→ **Exercise instructions**:
Gather every line of the data that contains the string "Open" and copy each one out in full, treating uppercase and lowercase letters as distinct.

→ **The records**:
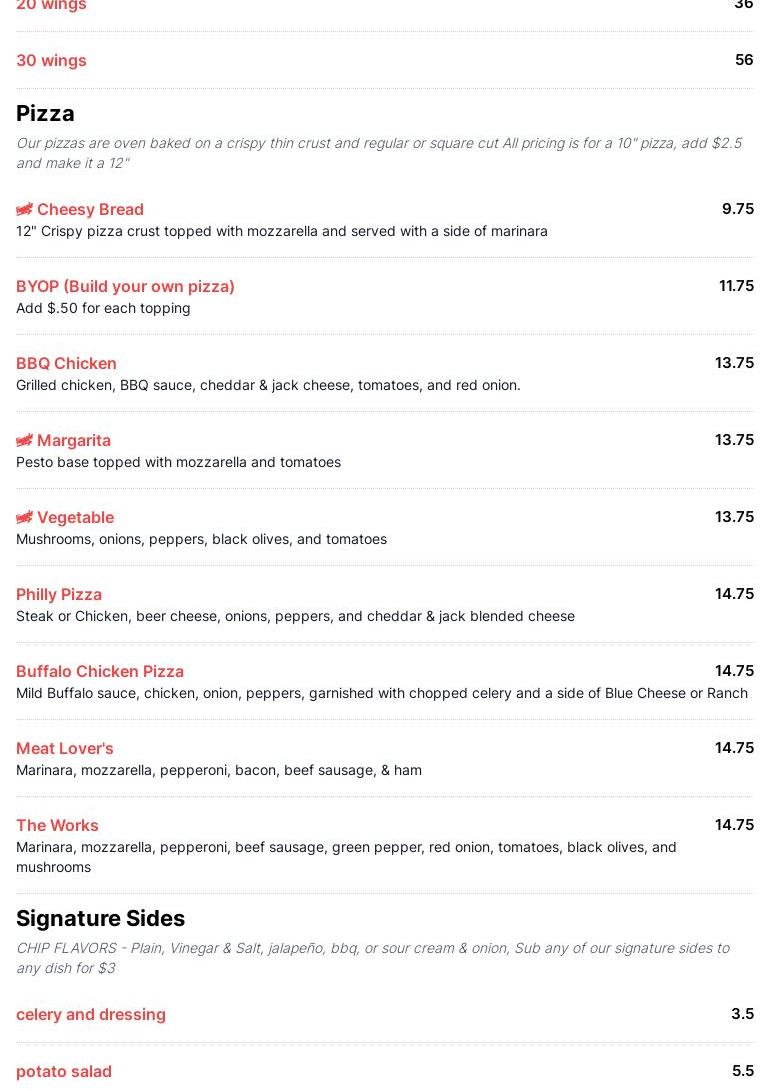Click the 11.75 BYOP price

pos(736,286)
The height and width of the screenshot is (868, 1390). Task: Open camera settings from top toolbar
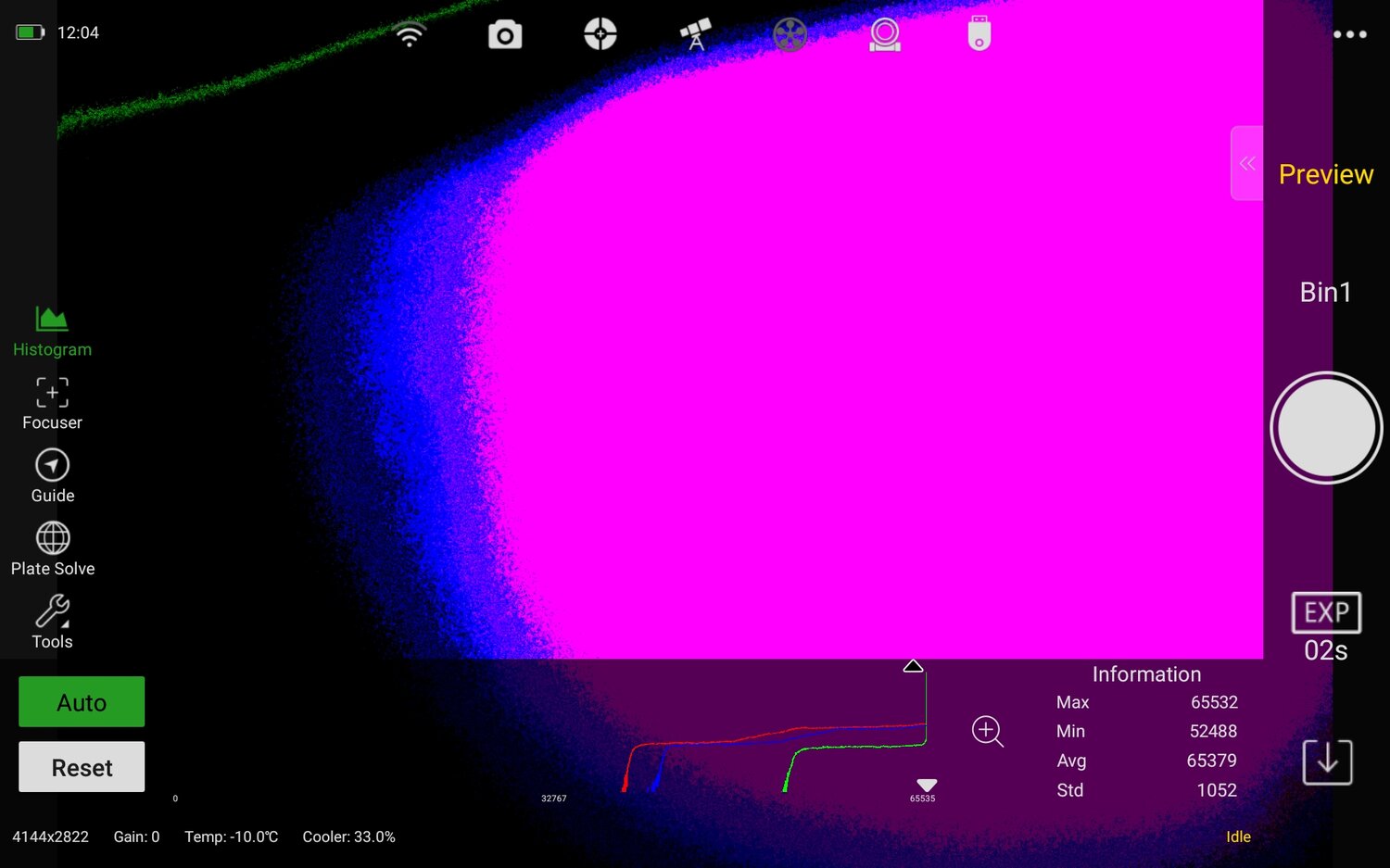pos(505,33)
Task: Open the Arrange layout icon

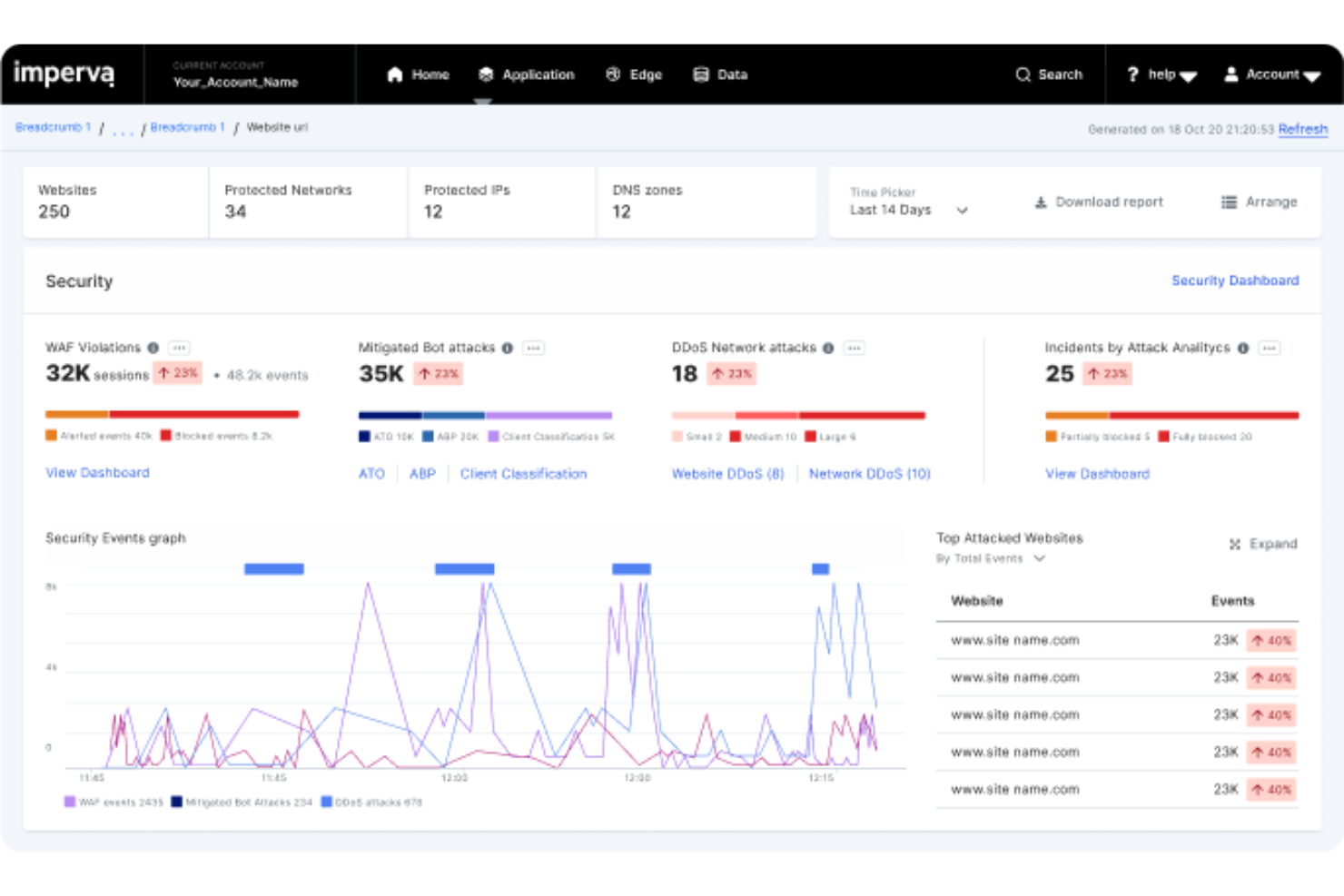Action: click(x=1230, y=202)
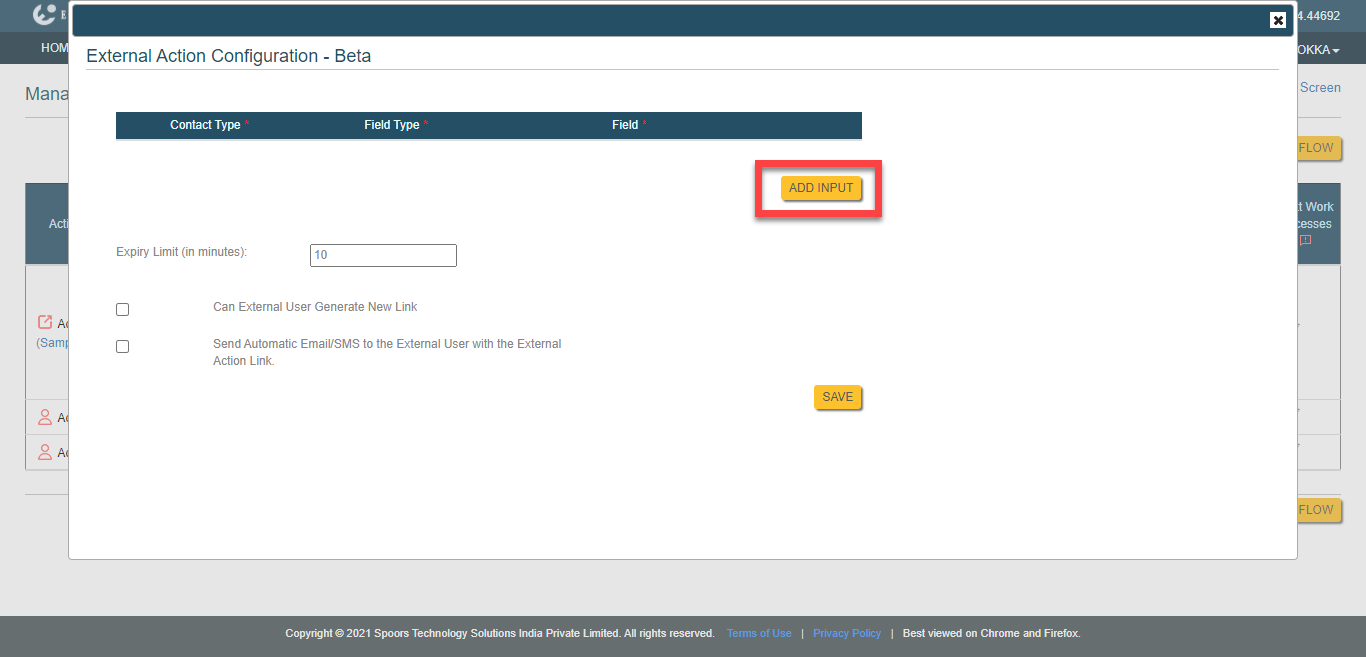1366x657 pixels.
Task: Open the Privacy Policy link
Action: (x=847, y=633)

→ **Output of the task**:
The height and width of the screenshot is (868, 1390). Task: Open camera settings from top toolbar
Task: Open the Arrange layout icon
Task: Open the Privacy Policy link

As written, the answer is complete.